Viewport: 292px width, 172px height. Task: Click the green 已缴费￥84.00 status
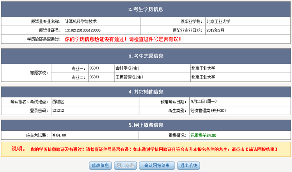click(203, 135)
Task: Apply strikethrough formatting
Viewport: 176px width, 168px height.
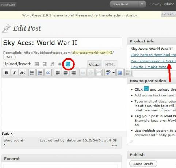Action: (23, 73)
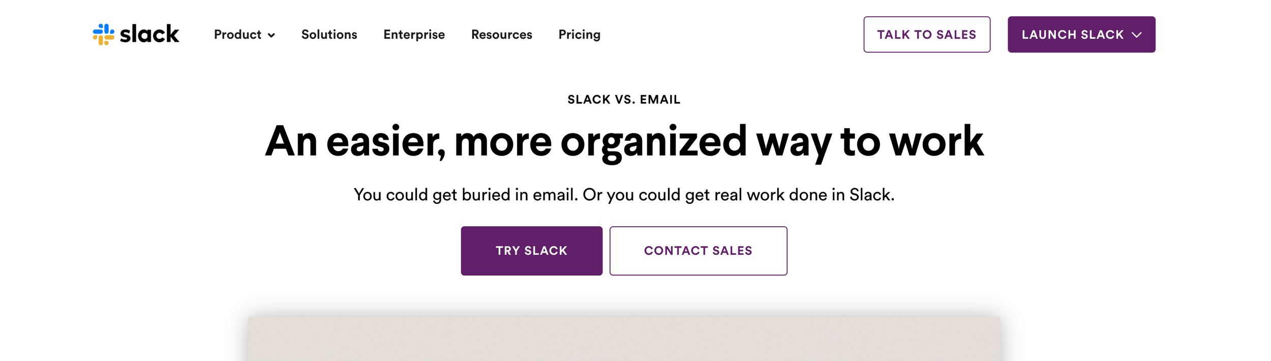The height and width of the screenshot is (361, 1271).
Task: Click the beige preview image panel
Action: [x=624, y=339]
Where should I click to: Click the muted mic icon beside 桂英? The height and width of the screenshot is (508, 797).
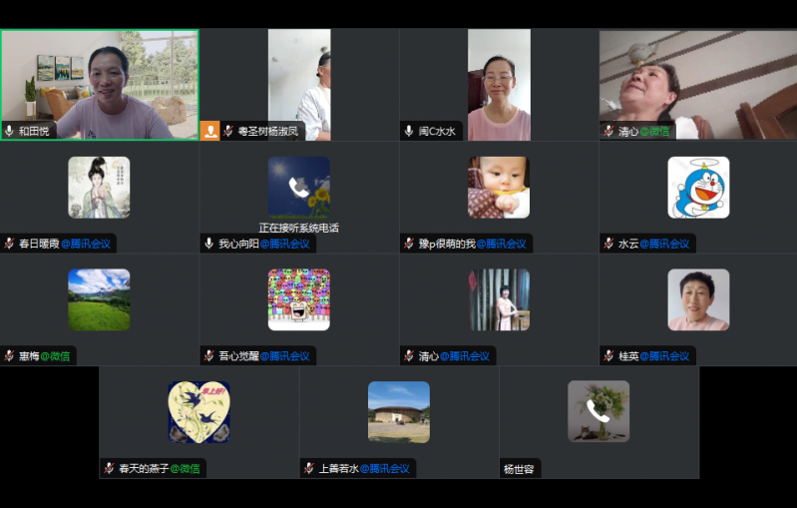608,356
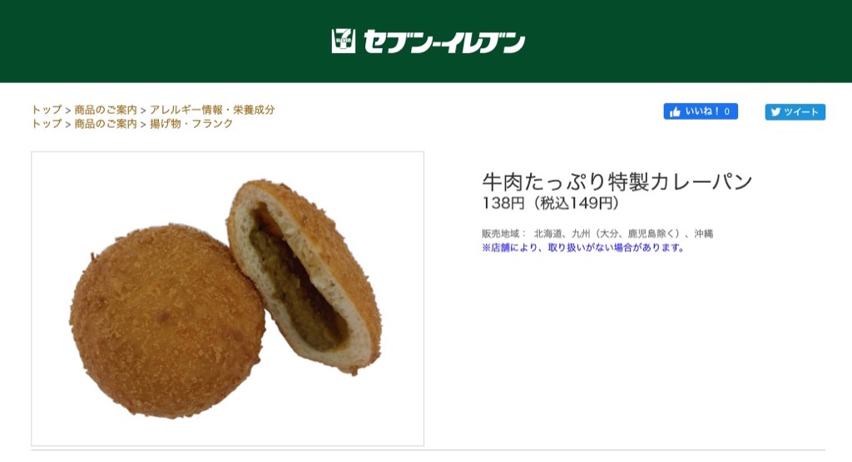
Task: Click the 牛肉たっぷり特製カレーパン product title
Action: click(x=617, y=181)
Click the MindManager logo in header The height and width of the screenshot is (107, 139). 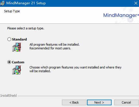121,15
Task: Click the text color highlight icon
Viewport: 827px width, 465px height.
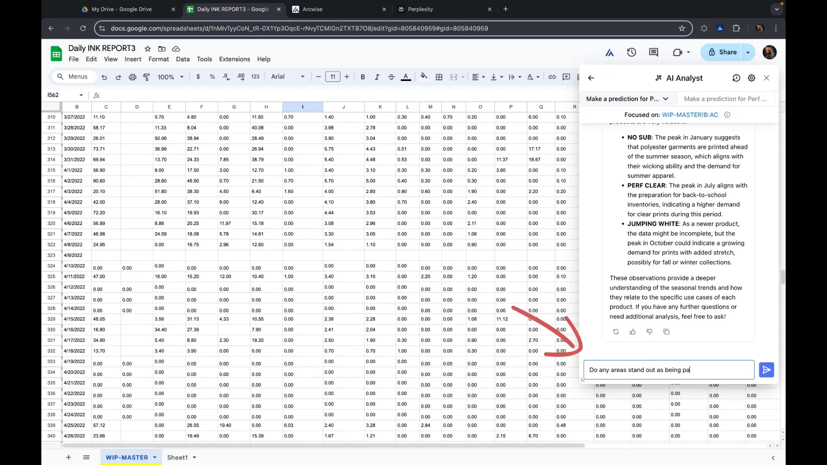Action: (x=406, y=77)
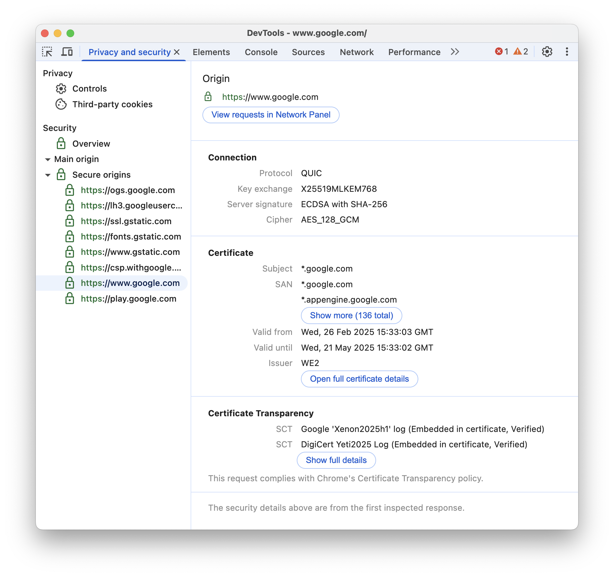This screenshot has width=614, height=577.
Task: Expand more DevTools panel tabs
Action: click(x=456, y=52)
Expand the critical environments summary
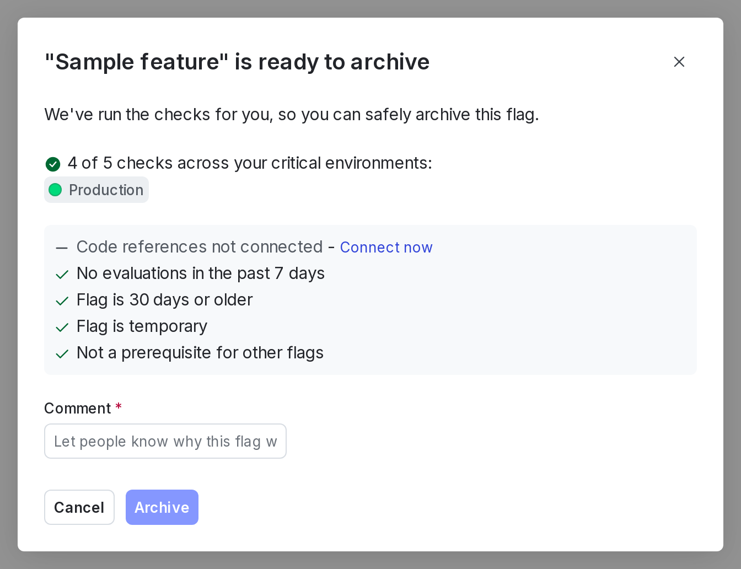 tap(250, 163)
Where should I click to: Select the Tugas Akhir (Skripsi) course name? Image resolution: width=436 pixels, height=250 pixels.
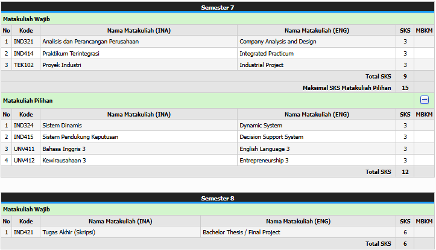click(x=69, y=232)
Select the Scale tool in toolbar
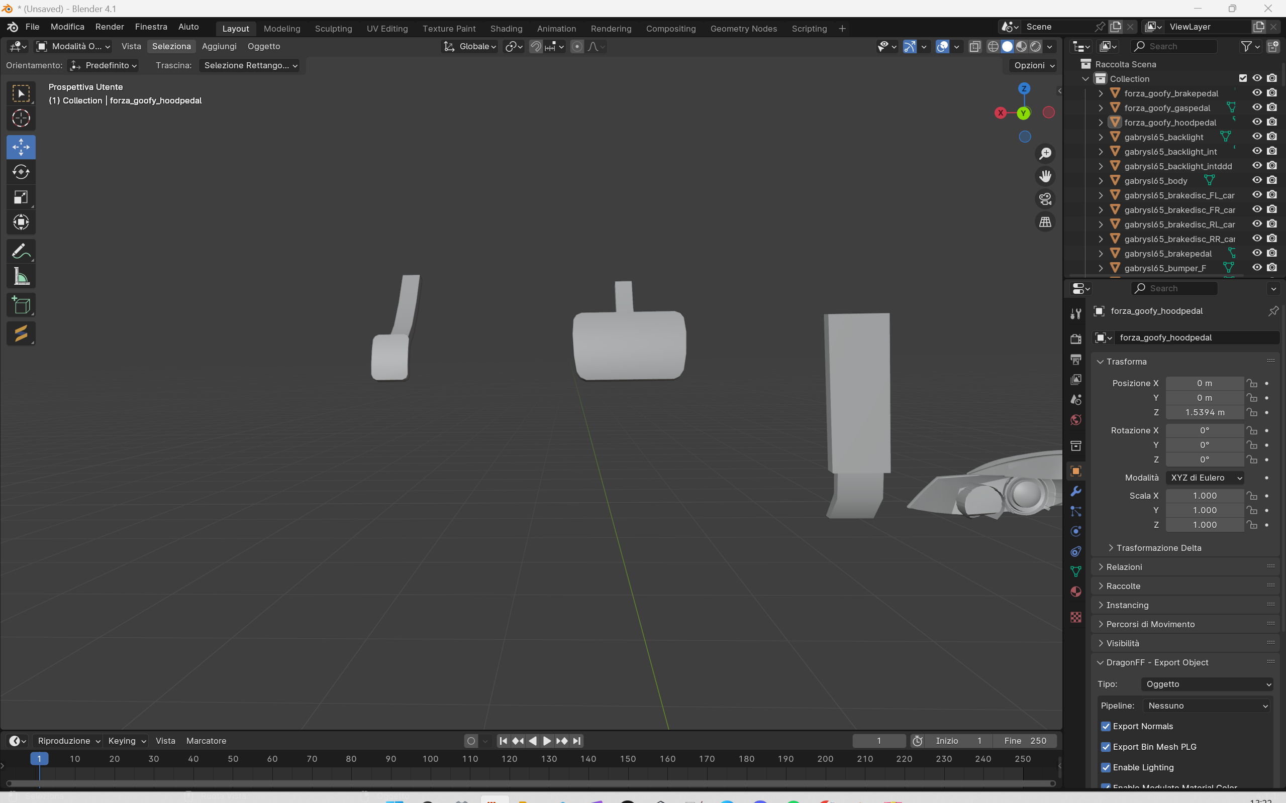The height and width of the screenshot is (803, 1286). pos(21,198)
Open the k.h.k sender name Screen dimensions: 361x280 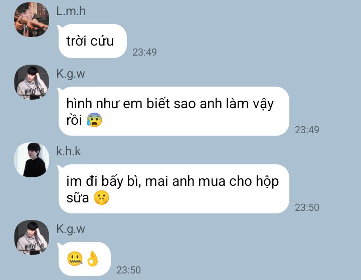click(69, 151)

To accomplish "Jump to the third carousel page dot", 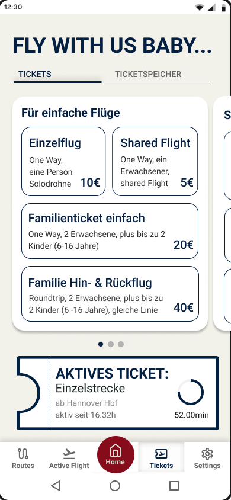I will point(121,344).
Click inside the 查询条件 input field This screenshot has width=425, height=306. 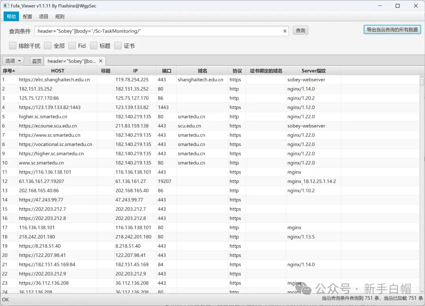[157, 31]
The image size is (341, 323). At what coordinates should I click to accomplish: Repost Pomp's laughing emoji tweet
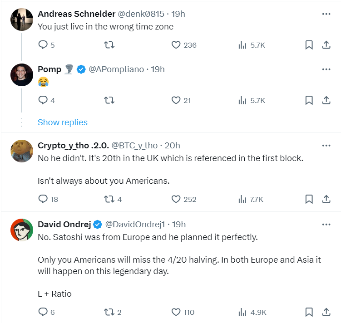tap(109, 100)
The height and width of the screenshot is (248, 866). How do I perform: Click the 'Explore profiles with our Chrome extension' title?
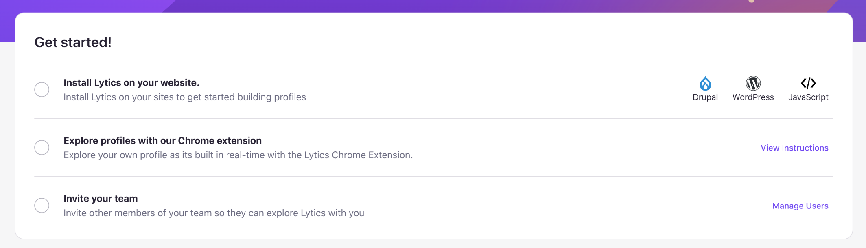tap(162, 141)
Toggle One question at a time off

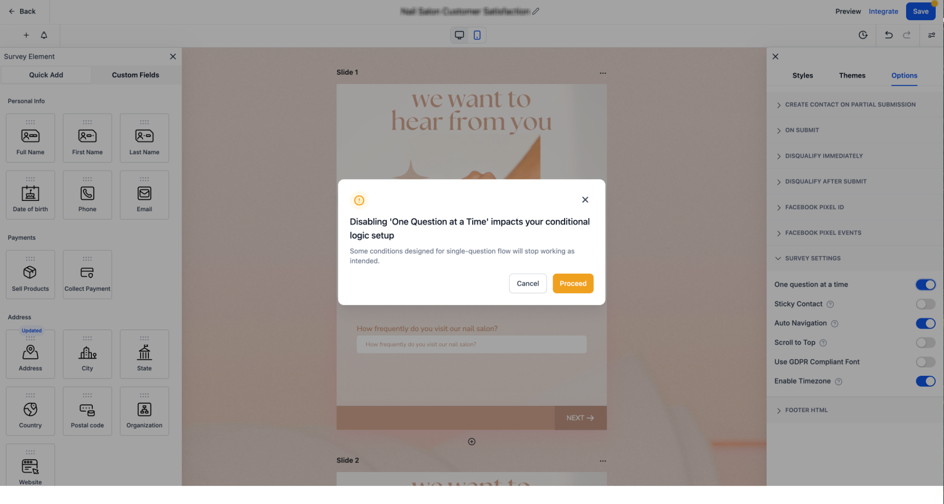[x=925, y=284]
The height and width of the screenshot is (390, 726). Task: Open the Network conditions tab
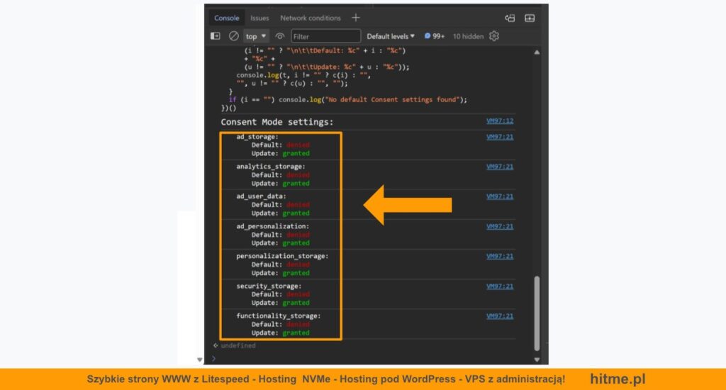310,18
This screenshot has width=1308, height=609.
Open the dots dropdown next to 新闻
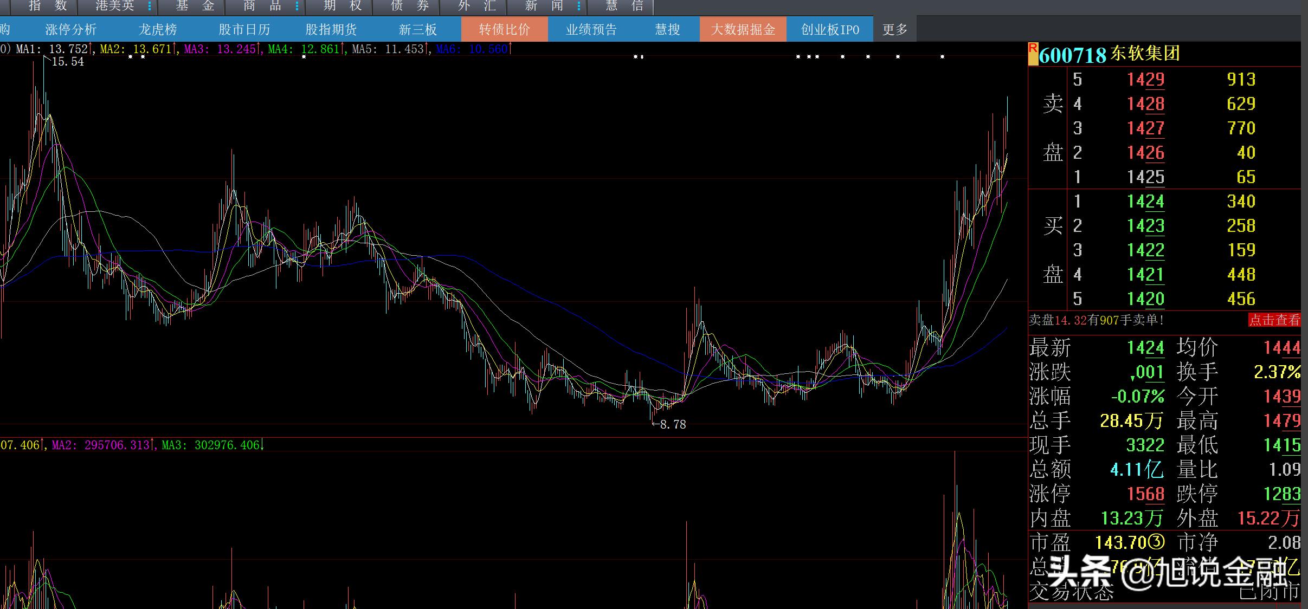(x=579, y=7)
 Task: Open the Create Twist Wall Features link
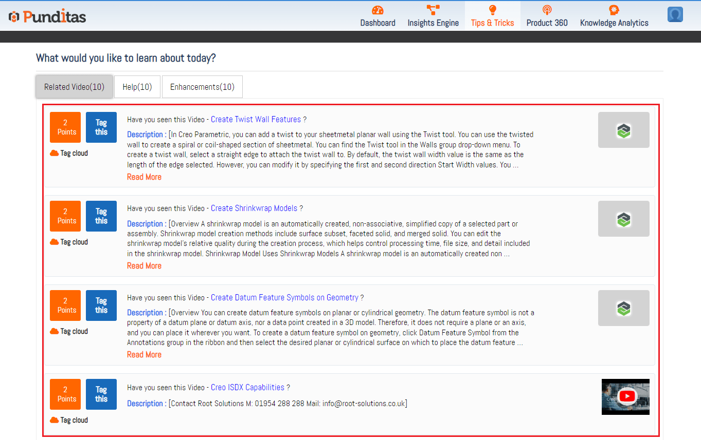256,120
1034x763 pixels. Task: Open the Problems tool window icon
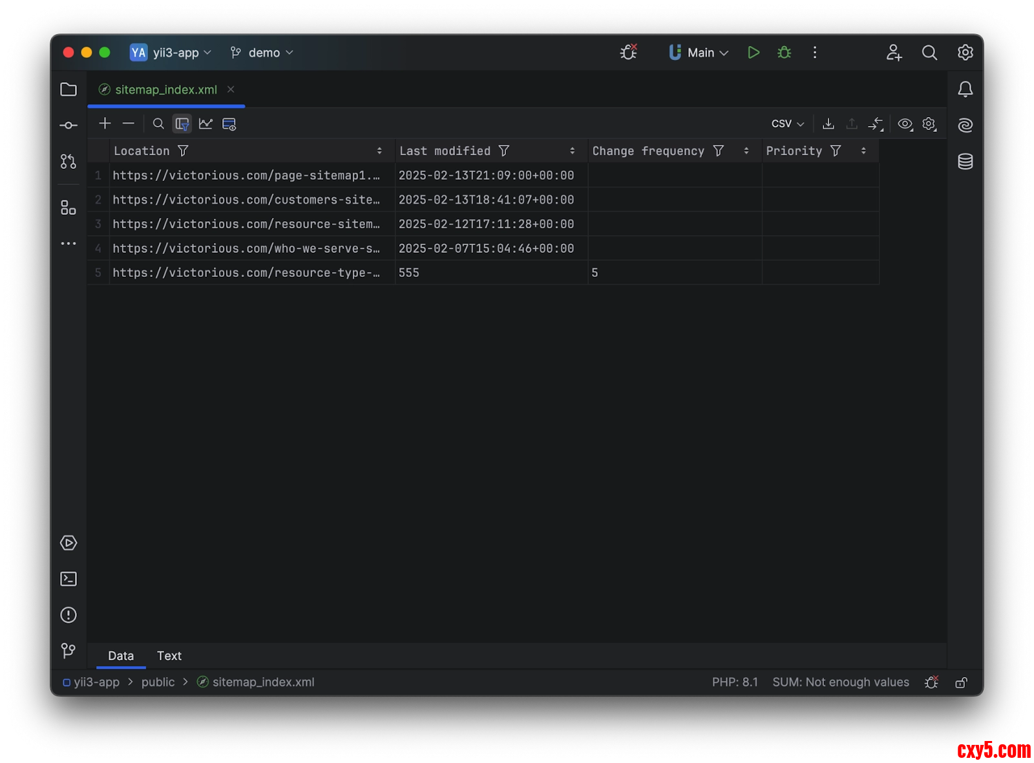point(69,615)
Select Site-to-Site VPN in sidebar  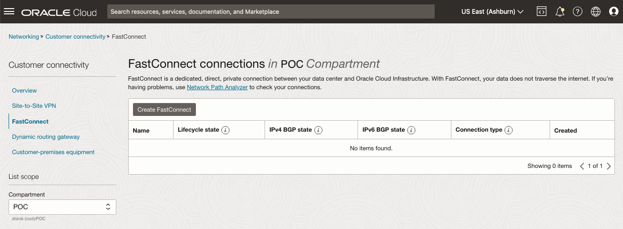tap(34, 106)
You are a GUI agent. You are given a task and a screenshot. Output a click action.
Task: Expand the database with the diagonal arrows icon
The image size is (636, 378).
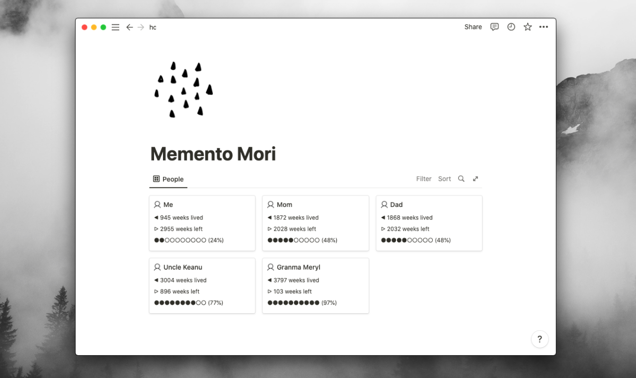tap(476, 179)
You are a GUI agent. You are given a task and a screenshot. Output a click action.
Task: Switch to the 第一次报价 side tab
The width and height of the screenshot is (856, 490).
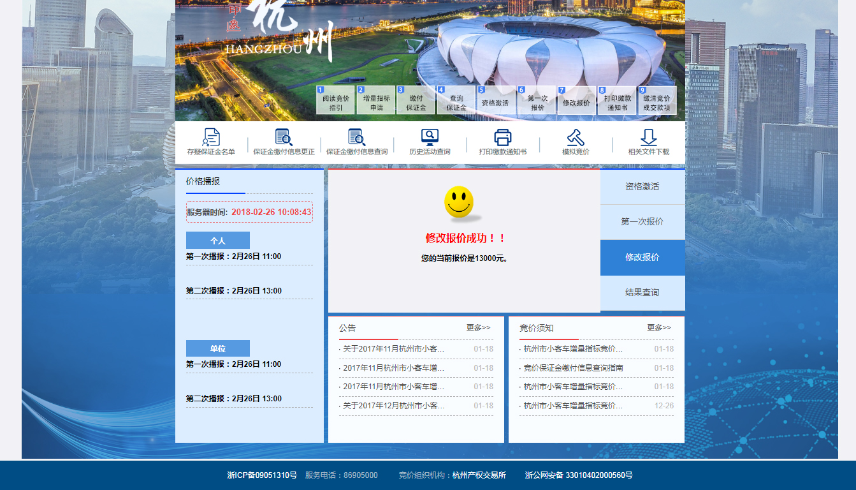(x=642, y=222)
========
REQUEST » Which lines in the entries above contain the word "with"? Pick out each one and copy it in full.

RESULT OF THE EXERCISE »
The height and width of the screenshot is (248, 866). How do I perform: Click the 'Explore profiles with our Chrome extension' title?
Task: Expand the database with the diagonal arrows icon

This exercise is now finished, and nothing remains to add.